Semantic Networks

In this release, the semantic networks technique is only available for English language text.

This technique builds categories using a built-in network of word relationships. For this reason, this technique can produce very good results when the terms are concrete and are not too ambiguous. However, you should not expect the technique to find many links between highly technical/specialized concepts. When dealing with such concepts, you may find the concept inclusion and concept root derivation techniques to be more useful.

How Semantic Network Works

The idea behind the semantic network technique is to leverage known word relationships to create categories of synonyms or hyponyms. A hyponym is when one concept is a sort of second concept such that there is a hierarchical relationship, also known as an ISA relationship. For example, if animal is a concept, then cat and kangaroo are hyponyms of animal since they are sorts of animals.

In addition to synonym and hyponym relationships, the semantic network technique also examines part and whole links between any concepts from the <Location> type. For example, the technique will group the concepts normandy, provence, and france into one category because Normandy and Provence are parts of France.

Semantic networks begin by identifying the possible senses of each concept in the semantic network. When concepts are identified as synonyms or hyponyms, they are grouped into a single category. For example, the technique would create a single category containing these three concepts: eating apple, dessert apple, and granny smith since the semantic network contains the information that: 1) dessert apple is a synonym of an eating apple, and 2) granny smith is a sort of eating apple (meaning it is a hyponym of eating apple).

Taken individually, many concepts, especially uniterms, are ambiguous. For example, the concept buffet can denote a sort of meal or a piece of furniture. If the set of concepts includes meal, furniture and buffet, then the algorithm is forced to choose between grouping buffet with meal or with furniture. Be aware that in some cases the choices made by the algorithm may not be appropriate in the context of a particular set of records or documents.

The semantic network technique can outperform concept inclusion with certain types of data. While both the semantic network and concept inclusion recognize that apple pie is a sort of pie, only the semantic network recognizes that tart is also a sort of pie.

Semantic networks will work in conjunction with the other techniques. For example, suppose that you have selected both the semantic network and inclusion techniques and that the semantic network has grouped the concept teacher with the concept tutor (because a tutor is a kind of teacher). The inclusion algorithm can group the concept graduate tutor with tutor and, as a result, the two algorithms collaborate to produce an output category containing all three concepts: tutor, graduate tutor, and teacher.

Options for Semantic Network

There are a number of additional settings that might be of interest with this technique.

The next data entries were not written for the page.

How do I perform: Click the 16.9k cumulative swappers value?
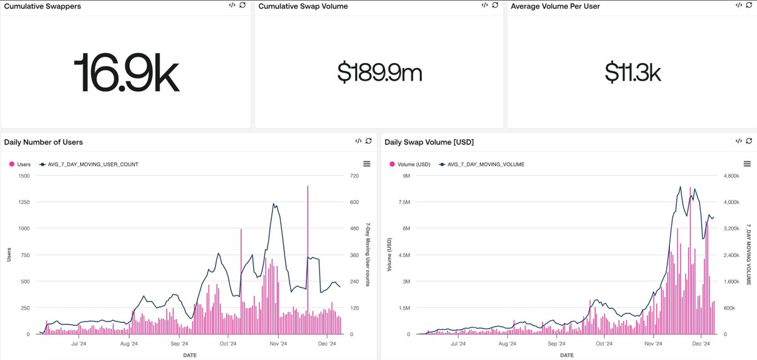(126, 72)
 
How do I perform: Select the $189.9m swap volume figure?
(379, 73)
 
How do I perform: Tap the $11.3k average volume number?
(632, 73)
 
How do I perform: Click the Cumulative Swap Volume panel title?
(303, 6)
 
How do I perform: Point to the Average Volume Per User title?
(555, 6)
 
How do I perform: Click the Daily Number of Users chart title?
(44, 142)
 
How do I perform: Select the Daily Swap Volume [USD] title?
(429, 142)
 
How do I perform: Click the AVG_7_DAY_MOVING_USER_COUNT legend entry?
(93, 164)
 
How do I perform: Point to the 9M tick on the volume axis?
(406, 176)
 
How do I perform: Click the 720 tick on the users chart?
(354, 176)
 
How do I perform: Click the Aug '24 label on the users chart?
(129, 344)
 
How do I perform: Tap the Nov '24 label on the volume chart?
(654, 344)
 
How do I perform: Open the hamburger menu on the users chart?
(367, 164)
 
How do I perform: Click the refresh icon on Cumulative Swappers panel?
(242, 5)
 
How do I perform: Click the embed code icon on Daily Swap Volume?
(737, 141)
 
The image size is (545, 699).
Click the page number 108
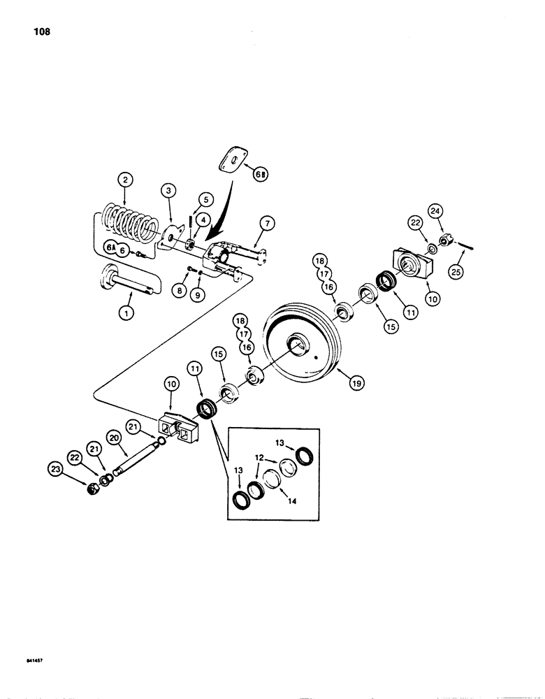coord(40,31)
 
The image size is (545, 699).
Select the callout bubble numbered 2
coord(124,180)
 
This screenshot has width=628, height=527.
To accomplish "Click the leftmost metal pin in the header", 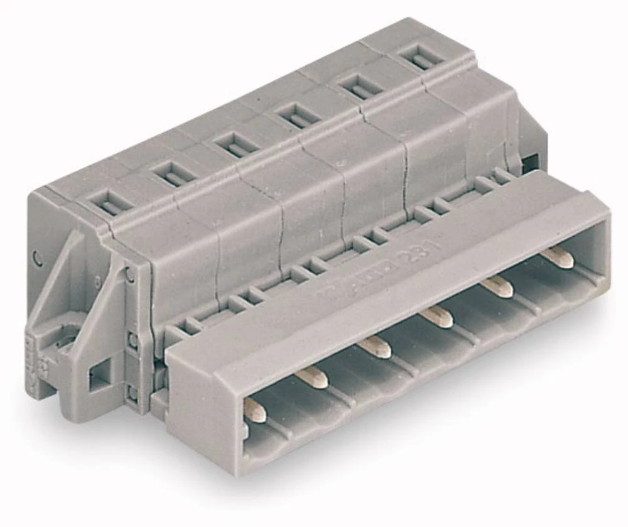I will [x=254, y=406].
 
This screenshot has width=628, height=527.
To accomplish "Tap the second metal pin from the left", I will [x=311, y=376].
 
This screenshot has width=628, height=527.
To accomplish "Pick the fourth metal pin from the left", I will [x=436, y=316].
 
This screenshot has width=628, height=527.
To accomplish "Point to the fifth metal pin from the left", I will [x=497, y=286].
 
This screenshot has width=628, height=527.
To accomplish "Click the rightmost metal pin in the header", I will [x=557, y=256].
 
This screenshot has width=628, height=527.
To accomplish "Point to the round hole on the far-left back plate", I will [x=38, y=257].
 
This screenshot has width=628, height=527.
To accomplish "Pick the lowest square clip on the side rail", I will [x=133, y=394].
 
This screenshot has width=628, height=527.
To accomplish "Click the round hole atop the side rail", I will [x=129, y=274].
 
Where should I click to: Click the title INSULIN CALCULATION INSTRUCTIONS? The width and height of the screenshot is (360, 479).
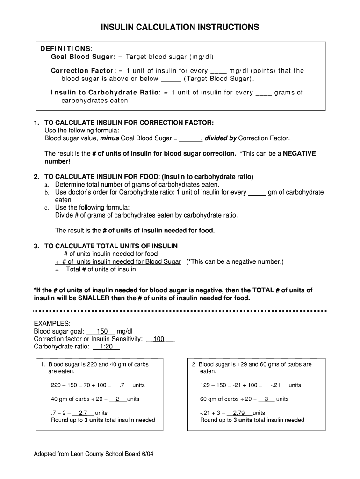click(x=180, y=28)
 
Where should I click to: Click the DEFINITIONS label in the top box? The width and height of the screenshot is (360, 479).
click(x=65, y=49)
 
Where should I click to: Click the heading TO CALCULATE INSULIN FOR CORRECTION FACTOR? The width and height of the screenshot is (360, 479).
click(x=129, y=123)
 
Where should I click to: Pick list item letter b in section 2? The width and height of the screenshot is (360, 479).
click(x=46, y=192)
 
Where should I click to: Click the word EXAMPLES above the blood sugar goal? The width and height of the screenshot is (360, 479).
click(x=52, y=323)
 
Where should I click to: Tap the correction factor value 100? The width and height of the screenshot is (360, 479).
click(x=159, y=339)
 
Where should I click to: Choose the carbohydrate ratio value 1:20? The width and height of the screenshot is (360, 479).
click(x=106, y=347)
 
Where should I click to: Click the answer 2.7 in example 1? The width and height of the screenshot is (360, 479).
click(x=83, y=413)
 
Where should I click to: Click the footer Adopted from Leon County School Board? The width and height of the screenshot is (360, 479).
click(x=94, y=455)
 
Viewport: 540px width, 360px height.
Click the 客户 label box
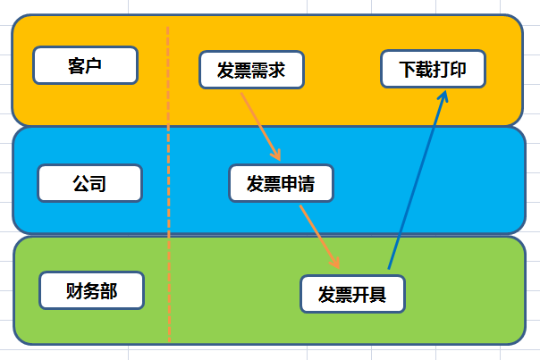coord(85,65)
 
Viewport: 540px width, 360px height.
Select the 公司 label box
coord(89,183)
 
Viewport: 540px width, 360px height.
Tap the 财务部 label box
coord(92,290)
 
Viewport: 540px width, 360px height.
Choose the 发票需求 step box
coord(250,71)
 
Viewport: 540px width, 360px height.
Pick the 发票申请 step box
coord(281,183)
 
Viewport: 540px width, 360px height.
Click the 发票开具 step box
coord(352,293)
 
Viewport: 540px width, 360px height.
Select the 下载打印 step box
coord(433,69)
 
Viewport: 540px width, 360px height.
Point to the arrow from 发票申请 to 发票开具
coord(318,234)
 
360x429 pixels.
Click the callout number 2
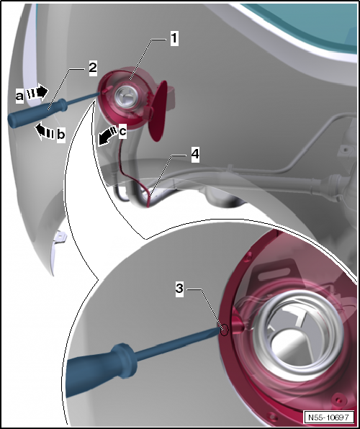pyautogui.click(x=92, y=68)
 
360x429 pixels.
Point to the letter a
pyautogui.click(x=19, y=93)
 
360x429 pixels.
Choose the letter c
pyautogui.click(x=122, y=131)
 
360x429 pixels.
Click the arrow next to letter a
pyautogui.click(x=37, y=92)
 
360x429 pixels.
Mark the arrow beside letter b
pyautogui.click(x=42, y=130)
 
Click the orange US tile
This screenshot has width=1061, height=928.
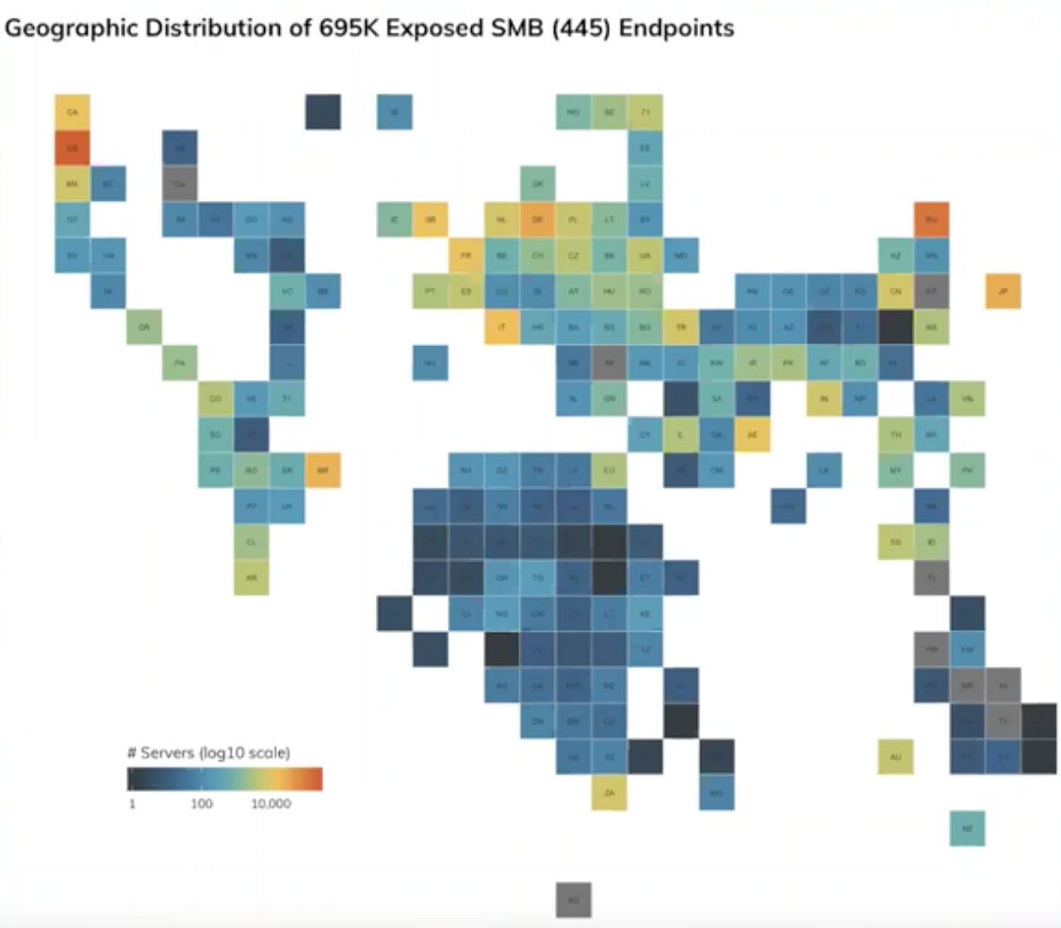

Change the Maximum search distance. Select how far you want the techniques to search before producing categories. The lower the value, the fewer results produced—however, these results will be less noisy and are more likely to be significantly linked or associated with each other. The higher the value, the more results you will get—however, these results may be less reliable or relevant.

For example, depending on the distance, the algorithm searches from Danish pastry up to coffee roll (its parent), then bun (grand parent) and on upwards to bread.

By reducing the search distance, this technique produces smaller categories that might be easier to work with if you feel that the categories being produced are too large or group too many things together.

Important! Additionally, we recommend that you do not apply the option Accommodate spelling errors for a minimum root character limit of (defined on the Expert tab of the node or in the Extract dialog box) for fuzzy grouping when using this technique since some false groupings can have a largely negative impact on the results.